What is colorectal cancer?
Colorectal cancer starts in either your colon or your rectum, both of which are parts of the large intestine. The latest report from the American Cancer Society finds that cases of rectal cancer are on the rise, making up nearly one‑third of all colorectal cancer diagnoses.
Most of these cancers start out as polyps, or growths on the inner lining of your colon or rectum. “Some types of polyps can turn cancerous, but not all polyps become cancer,” says Dr. David Liska, a colorectal surgeon at the Cleveland Clinic.
If cancer develops in a polyp, it can grow into the wall of the colon or rectum. It starts in the inner layers (the mucosa) and then spreads outward through the other layers. Eventually, it can grow into blood or lymph vessels, travel to lymph nodes and finally spread to distant parts of your body.
Colorectal cancer risk factors
The overall risk of developing colorectal cancer is about 1 in 23 for men and 1 in 25 for women, according to the American Cancer Society. A person’s risk can be lower or higher, depending on other factors, including:
Age. Though rates are rising among younger adults, age is still a risk factor for colorectal cancer. Why it’s also increasing among those under 50 isn’t yet known. “One theory is that it’s due to changes in the microbiome, the bacteria in your gut that keep it healthy,” Kopetz says.
Race. Colorectal cancer incidence is highest in people who are Alaska Native, American Indian or Black, according to the American Cancer Society. The racial and ethnic disparities are similar when it comes to deaths from colorectal cancer.
Sex. Rates are about 33 percent higher in men than in women. Female sex hormones may offer some protection, and women are also less likely to smoke, which is another risk factor. “In general, women tend to take better care of themselves,” Labow points out.

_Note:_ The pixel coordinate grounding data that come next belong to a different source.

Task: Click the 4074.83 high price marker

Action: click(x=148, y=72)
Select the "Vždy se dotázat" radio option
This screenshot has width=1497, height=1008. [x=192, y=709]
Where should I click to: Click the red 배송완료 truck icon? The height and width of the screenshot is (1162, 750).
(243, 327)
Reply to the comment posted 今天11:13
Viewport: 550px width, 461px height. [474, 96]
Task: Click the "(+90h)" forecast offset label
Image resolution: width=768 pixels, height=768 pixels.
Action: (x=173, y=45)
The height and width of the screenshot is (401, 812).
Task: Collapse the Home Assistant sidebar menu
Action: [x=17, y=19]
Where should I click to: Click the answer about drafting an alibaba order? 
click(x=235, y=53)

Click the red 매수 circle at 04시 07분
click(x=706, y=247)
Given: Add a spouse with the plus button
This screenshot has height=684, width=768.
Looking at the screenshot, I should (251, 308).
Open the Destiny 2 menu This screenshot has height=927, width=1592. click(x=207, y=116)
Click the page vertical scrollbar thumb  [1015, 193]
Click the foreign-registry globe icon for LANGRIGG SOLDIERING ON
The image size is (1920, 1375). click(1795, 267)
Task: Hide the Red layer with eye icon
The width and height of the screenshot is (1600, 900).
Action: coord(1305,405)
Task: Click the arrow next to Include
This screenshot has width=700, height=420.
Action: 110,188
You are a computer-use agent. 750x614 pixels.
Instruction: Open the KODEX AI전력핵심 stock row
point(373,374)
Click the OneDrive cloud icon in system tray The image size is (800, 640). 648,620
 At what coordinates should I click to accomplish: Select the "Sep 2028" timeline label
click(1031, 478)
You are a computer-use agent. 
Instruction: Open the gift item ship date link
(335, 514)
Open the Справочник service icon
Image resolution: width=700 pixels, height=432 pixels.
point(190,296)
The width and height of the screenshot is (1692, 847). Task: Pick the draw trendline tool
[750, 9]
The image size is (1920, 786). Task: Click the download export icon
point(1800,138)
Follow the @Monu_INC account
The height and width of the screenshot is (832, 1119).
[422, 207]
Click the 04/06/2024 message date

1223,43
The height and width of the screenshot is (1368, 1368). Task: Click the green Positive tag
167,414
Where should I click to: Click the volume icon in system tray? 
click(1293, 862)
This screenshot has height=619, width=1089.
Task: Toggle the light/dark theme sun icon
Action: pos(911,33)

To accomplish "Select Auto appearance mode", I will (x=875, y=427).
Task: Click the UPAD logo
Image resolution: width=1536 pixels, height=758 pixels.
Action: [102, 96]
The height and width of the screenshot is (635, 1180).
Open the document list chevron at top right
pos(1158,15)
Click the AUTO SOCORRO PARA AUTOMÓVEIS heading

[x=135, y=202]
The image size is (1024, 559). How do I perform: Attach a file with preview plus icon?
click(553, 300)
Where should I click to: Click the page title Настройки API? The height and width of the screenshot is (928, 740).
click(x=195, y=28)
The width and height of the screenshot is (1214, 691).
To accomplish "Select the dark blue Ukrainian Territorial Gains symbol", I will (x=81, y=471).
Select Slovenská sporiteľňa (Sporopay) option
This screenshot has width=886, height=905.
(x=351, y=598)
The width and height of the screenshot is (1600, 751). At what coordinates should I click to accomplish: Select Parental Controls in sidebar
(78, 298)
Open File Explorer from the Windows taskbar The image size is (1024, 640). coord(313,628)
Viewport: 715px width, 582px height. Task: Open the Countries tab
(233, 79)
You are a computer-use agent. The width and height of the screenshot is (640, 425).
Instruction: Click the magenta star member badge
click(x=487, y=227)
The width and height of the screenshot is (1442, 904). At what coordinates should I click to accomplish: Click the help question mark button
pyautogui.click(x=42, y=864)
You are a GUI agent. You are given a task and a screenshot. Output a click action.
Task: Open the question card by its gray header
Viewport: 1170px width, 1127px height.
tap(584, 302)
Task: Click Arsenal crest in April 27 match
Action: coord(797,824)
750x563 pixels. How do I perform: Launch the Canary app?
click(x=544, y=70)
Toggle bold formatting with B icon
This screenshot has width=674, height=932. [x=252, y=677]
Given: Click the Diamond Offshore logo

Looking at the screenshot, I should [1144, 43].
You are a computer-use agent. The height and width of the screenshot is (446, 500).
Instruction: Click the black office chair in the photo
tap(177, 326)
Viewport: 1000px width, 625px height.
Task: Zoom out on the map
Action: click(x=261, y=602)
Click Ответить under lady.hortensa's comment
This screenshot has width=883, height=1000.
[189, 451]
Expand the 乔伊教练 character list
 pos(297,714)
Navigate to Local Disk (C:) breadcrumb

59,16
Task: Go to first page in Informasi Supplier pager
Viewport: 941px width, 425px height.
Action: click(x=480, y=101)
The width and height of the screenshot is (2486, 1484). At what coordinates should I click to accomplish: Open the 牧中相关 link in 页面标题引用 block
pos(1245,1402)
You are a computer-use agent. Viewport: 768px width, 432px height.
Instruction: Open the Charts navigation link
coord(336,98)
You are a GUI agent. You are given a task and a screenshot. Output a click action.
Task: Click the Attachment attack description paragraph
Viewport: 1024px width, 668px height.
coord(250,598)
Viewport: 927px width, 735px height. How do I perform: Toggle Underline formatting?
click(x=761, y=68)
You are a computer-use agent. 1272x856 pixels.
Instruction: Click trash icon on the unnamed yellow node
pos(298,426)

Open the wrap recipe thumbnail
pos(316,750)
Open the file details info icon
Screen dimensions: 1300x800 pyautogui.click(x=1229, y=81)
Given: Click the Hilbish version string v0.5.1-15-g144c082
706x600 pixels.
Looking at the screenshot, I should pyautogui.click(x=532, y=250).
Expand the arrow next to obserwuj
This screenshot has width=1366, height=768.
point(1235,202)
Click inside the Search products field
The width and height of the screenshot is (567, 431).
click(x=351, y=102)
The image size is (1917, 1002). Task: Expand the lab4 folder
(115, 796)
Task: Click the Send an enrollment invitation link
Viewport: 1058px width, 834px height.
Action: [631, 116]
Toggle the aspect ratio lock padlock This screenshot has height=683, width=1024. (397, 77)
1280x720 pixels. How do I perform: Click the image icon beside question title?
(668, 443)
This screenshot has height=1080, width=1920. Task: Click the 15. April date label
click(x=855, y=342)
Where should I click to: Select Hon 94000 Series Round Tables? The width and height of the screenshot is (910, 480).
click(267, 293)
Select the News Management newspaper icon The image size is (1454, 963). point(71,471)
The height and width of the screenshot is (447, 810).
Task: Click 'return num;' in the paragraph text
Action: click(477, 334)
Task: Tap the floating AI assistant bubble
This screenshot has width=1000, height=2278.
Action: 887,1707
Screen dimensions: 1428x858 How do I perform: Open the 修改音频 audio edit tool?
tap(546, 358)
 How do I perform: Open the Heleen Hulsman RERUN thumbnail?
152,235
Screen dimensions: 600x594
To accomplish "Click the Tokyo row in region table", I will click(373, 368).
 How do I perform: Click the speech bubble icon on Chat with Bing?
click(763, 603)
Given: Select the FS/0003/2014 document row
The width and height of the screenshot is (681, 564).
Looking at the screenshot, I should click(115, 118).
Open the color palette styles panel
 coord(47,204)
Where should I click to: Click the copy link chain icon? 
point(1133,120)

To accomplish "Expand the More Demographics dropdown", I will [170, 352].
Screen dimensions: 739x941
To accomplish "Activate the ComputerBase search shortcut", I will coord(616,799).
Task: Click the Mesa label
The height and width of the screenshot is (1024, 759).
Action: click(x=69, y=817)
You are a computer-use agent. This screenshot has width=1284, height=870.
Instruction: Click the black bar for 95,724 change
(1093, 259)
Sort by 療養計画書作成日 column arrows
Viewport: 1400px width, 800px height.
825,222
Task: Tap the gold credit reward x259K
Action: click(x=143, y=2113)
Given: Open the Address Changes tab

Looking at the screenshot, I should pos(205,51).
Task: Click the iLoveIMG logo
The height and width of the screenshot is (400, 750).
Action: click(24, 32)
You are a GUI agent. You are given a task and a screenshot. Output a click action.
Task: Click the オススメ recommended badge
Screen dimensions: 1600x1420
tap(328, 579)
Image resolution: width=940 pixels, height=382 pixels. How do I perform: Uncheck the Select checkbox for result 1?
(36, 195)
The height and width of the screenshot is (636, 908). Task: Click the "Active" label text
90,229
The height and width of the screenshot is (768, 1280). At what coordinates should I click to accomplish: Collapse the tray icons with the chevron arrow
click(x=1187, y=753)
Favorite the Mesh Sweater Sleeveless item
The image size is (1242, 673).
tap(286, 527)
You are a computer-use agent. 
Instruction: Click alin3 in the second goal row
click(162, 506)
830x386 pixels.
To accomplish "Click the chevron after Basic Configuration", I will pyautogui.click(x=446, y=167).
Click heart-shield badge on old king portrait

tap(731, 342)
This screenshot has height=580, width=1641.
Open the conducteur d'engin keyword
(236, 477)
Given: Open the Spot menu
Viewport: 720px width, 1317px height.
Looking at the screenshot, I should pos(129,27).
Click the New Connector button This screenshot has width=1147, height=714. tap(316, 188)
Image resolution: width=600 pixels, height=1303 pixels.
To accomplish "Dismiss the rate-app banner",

Genetics. Almost 30 percent of colorectal cancer patients have a family history of the disease. If you have a first-degree relative — defined as a parent, sibling or child — with colorectal cancer, you have up to four times the risk of developing it as someone without any family history. About 10 percent of the time, that’s due to a hereditary condition such as Lynch syndrome or familial adenomatous polyposis. If any of these diseases run in your family, you can undergo genetic testing to see if you have the cancer-causing gene mutation.
Inflammatory bowel disease. People with chronic inflammatory bowel diseases, such as Crohn’s disease or ulcerative colitis, have almost double the risk of developing colorectal cancer compared with those without these diseases. Some preliminary evidence suggests that some of the anti-inflammatory drugs used to treat ulcerative colitis may also lower your cancer risk.
Inactivity. People who are the most sedentary have up to a 50 percent increased risk of colon cancer. The good news is that if you become active later in life, you can likely lower that percentage. A recent study also found that regular exercise may help people with colon cancer live longer.
Obesity. Men with obesity have about a 50 percent higher risk of colon cancer and a 25 percent higher risk of rectal cancer compared with those of normal weight. Women with obesity have about a 10 percent increased risk of colon cancer. Abdominal fat seems especially dangerous.
Diet. An eating pattern rich in fiber and calcium and low in alcohol and red meat appears to lower the risk of colorectal cancer, according to a review of studies published in JAMA Network Open.
Type 2 diabetes. People with type 2 diabetes are more likely to develop colorectal cancer than people who don’t have diabetes. According to the American Cancer Society, researchers suspect that high levels of insulin in people with diabetes may have something to do with the increased risk.
Colorectal cancer screening options
The gold standard of colorectal cancer screening is a colonoscopy. During this procedure, a doctor checks your rectum and colon for polyps (masses of tissue) with a flexible tube while you’re sedated.
You should have this done every 10 years starting at the age of 45, or more frequently if you’re at higher risk of colorectal cancer or if you have any suspicious symptoms, Labow says.
Unfortunately, 4 in 10 Americans 45 and older are not up-to-date on colorectal cancer screening, according to a 2025 report from the Centers for Disease Control and Prevention. “These aren’t pleasant tests, especially colonoscopies, which require a lot of prep and taking a day off of work,” Labow explains.
There are other screening options, including at-home stool sample tests: a fecal occult blood test (FOBT), a fecal immunochemical test (FIT) or the stool DNA test (Cologuard). Just be prepared to have a colonoscopy if your test reveals anything suspicious, Labow stresses.
In July 2024, the U.S. Food and Drug Administration approved a blood test to screen for colorectal cancer in adults 45 and older who are at average risk for the disease.
A study published in The New England Journal of Medicine found that the blood test developed by Guardant Health detected 83 percent of colorectal cancer found during colonoscopy screening of people with average colorectal cancer risk, making it a good option for those who choose not to have a colonoscopy or do stool-based testing, study coauthor Dr. William M. Grady, a gastroenterologist at the Fred Hutchinson Cancer Center, told AARP.